British Prime Minister Gordon Brown will apologise for the UK's role in sending thousands of its children to former colonies in the 20th century.

The Child Migrants Programme, which ended 40 years ago, sent poor children to a 'better life' in Australia and elsewhere.

However, many of the children were abused and ended up in institutions or as labourers on farms.

The chairman of the health select committee that looked into what happened said Mr Brown wrote to him this weekend to confirm he would issue an apology in the new year.

Kevin Barron told the BBC he was 'very pleased' to have received the written commitment from Mr Brown.

'After consultation with organisations directly involved with child migrants we are going to make an apology early in the new year,' he said.

Mr Brown told him 'the time is now right' for the UK government to apologise for the actions of previous governments.

'It is important that we take the time to listen to the voices of the survivors and victims of these misguided policies,' Mr Brown wrote.
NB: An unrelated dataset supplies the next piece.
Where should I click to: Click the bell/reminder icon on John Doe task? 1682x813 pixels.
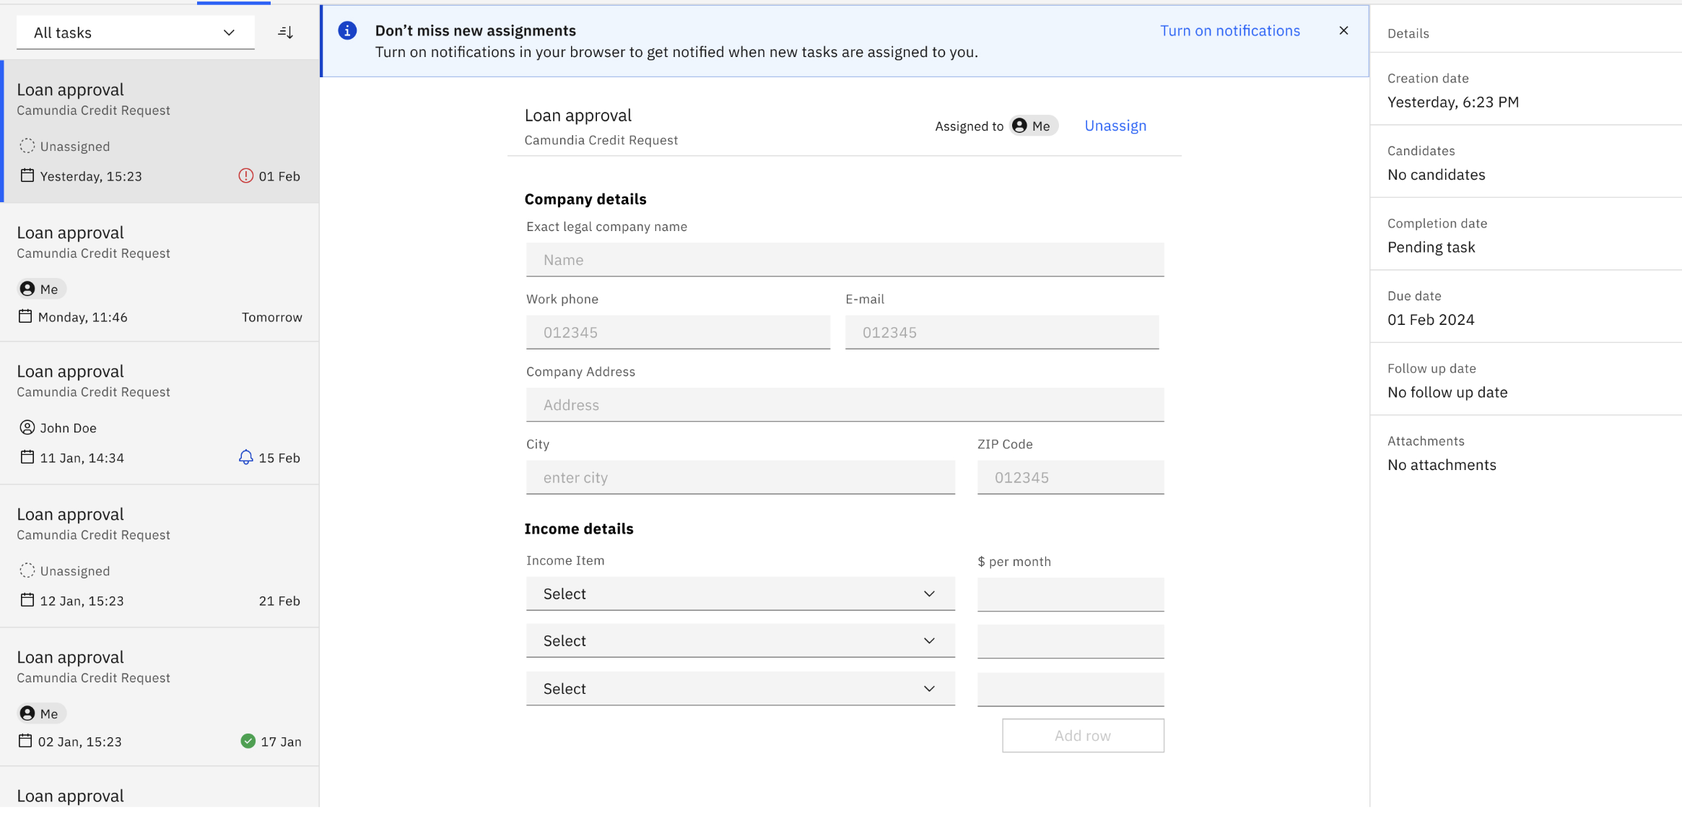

The development comes as Australian prime minister Kevin Rudd prepares to deliver a national apology to the 'Forgotten Australians' tomorrow.

Mr Rudd will recognise the mistreatment and suffering of some 500,000 people held in orphanages or children's homes between 1930 and 1970.

He will combine it with an apology to the 7,000 child migrants from Britain who still live in Australia.

As they were shipped out of Britain, the children were separated from their families and many were told - wrongly - they were orphans, while the parents were told that they had gone to a better life.

But most were brought up in institutions, or by farmers, and many were treated as child slave labour.

The Australian government will formally apologise at a special remembrance event in Canberra, where Mr Rudd will say sorry on behalf of the nation to those who suffered cruelty and hardship including physical, psychological and sexual abuse.